And it may be the start of a bad tornado year, one expert worries.

Early signals, which could change, “indicate the overall pattern remains favorable for an above average tornadic year,” said Northern Illinois University meteorology professor Victor Gensini, who studies tornado patterns.

Gensini said his concern is mostly based on historic patterns and changes in atmospheric conditions that happen when a La Nina, which is a natural cooling of parts of the Pacific that changes weather worldwide, dissipates like it is forecast to do in a few months.

A NEEDED COMBINATION

For tornadoes to form, two big ingredients are needed that often aren’t at high enough levels at the same time: wet stormy instability and wind shear, which is a difference in wind speeds and directions at different altitudes.

At this time of year, “shear is a guarantee,” said Harold Brooks, a senior scientist at the National Oceanic and Atmospheric Administration’s National Severe Storms Laboratory. “What happens is when you get moisture you can have a (storm) system.

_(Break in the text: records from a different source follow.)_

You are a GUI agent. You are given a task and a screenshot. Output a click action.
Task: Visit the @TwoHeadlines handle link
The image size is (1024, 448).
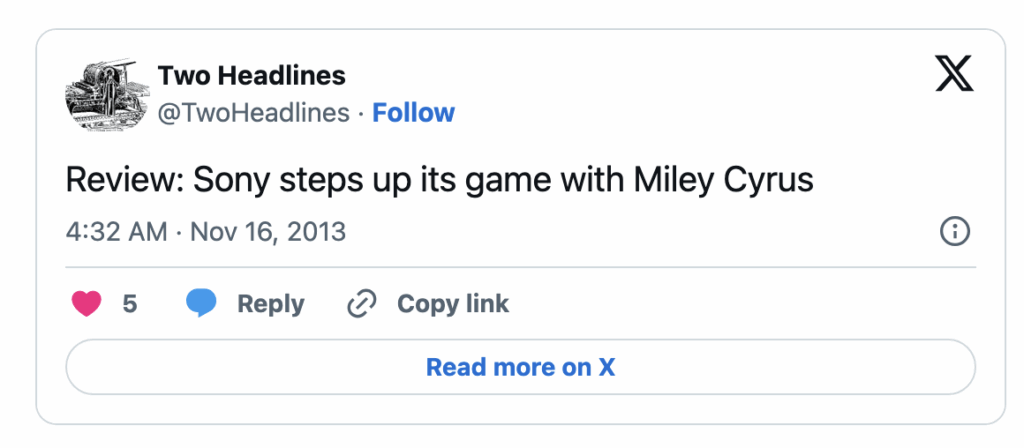click(x=253, y=113)
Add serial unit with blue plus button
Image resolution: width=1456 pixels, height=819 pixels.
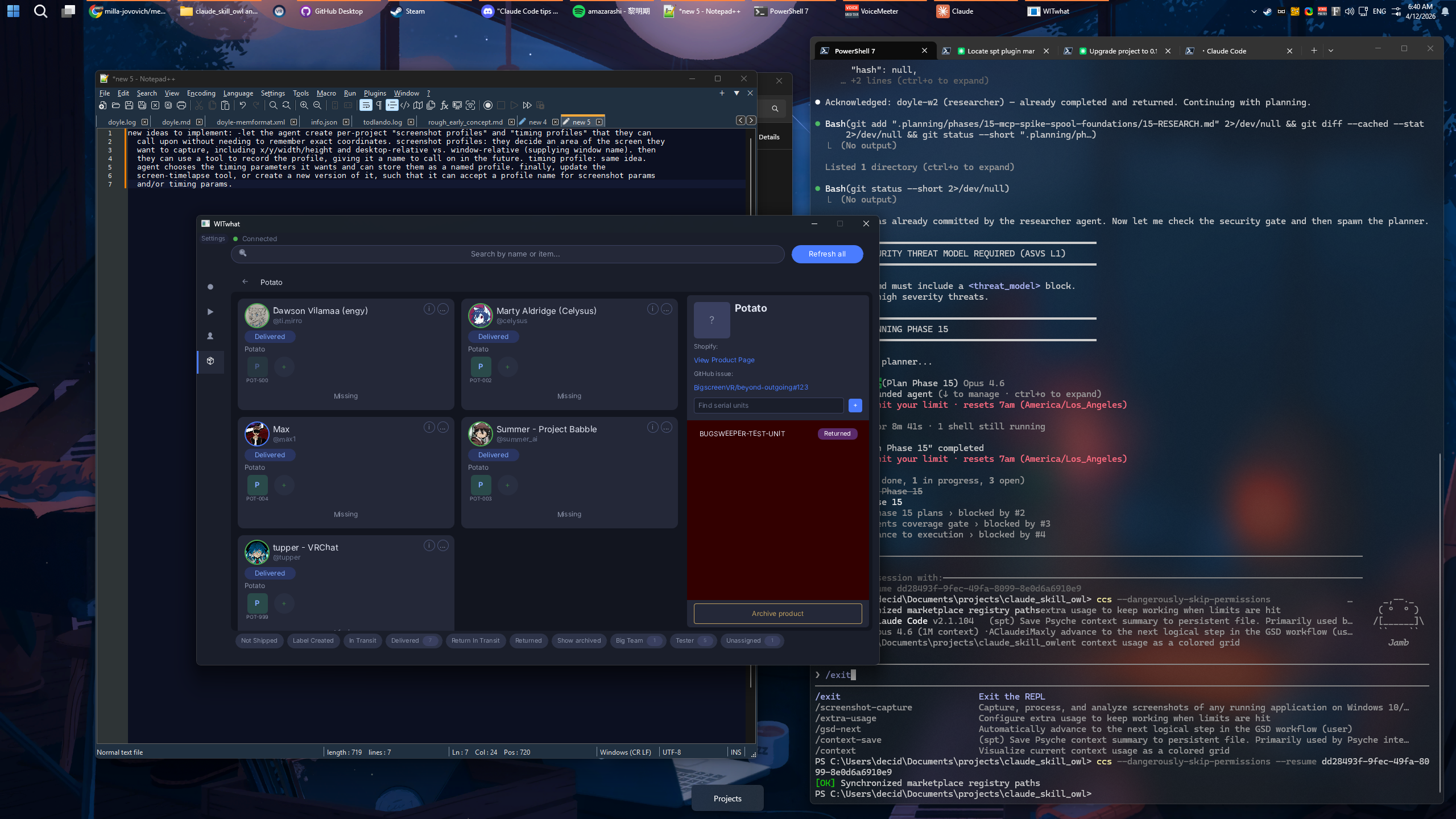[855, 406]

That is the ingredient that is usually missing this time of year.”

The cold front was following a classic waviness in the jet stream — the atmospheric rivers that move weather systems — seen in La Nina winters, Gensini said. La Nina winters tend to produce more tornadoes and NOAA this week said preliminary numbers show 1,331 tornadoes in 2022, which was a La Nina year, 9% more than average.

“If you’re going to get tornadoes in January, this is...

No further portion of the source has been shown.